Start of Block

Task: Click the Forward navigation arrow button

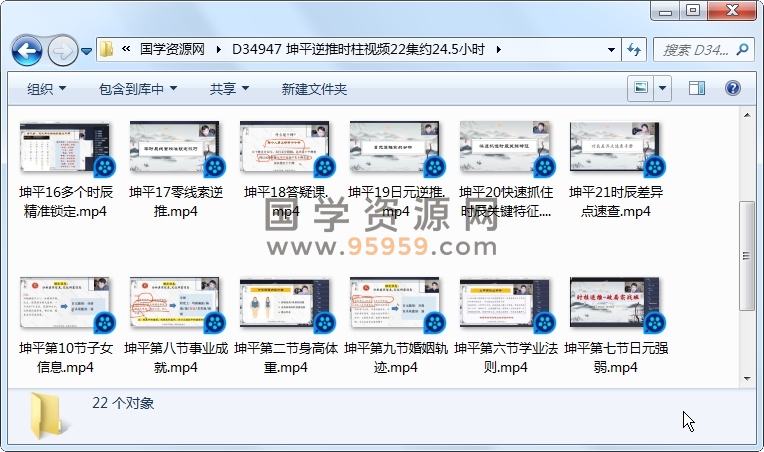Action: point(62,49)
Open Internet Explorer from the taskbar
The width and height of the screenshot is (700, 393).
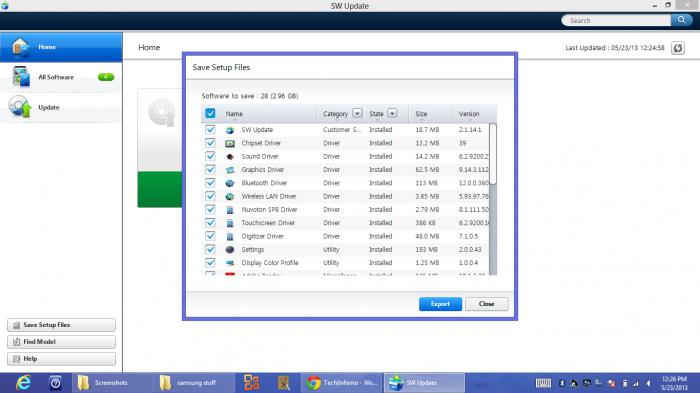pyautogui.click(x=23, y=383)
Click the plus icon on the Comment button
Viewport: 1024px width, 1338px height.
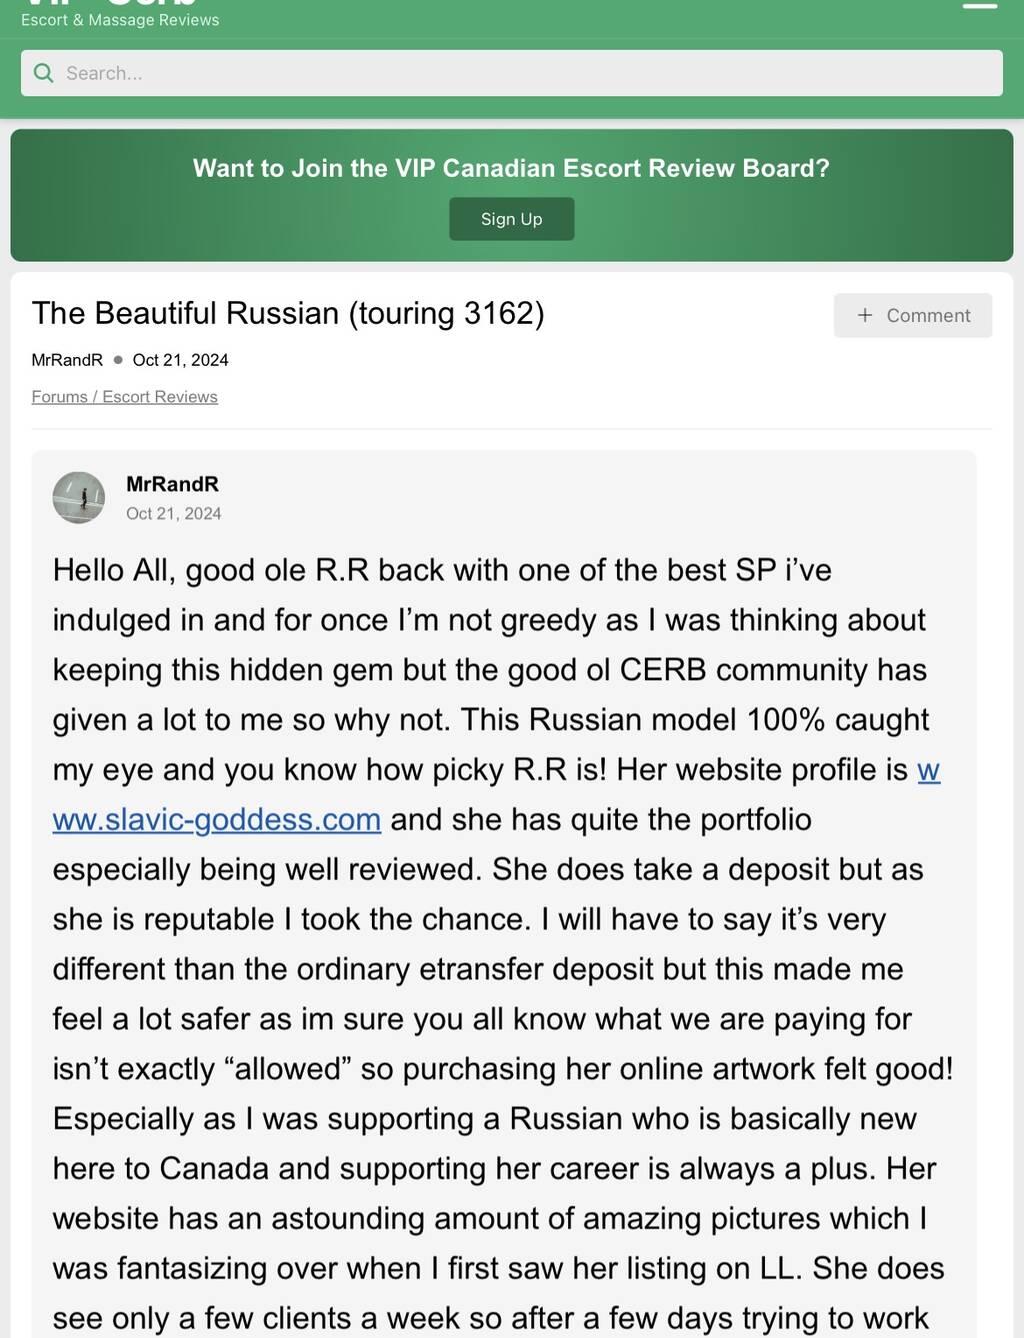click(865, 315)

End of Block

Line by line, print the records above exactly, skipping each picture.

- _Answer_:
Task: Click the Forward navigation arrow button

Action: point(62,49)
Open Internet Explorer from the taskbar
The width and height of the screenshot is (700, 393).
pyautogui.click(x=23, y=383)
Click the plus icon on the Comment button
Viewport: 1024px width, 1338px height.
click(865, 315)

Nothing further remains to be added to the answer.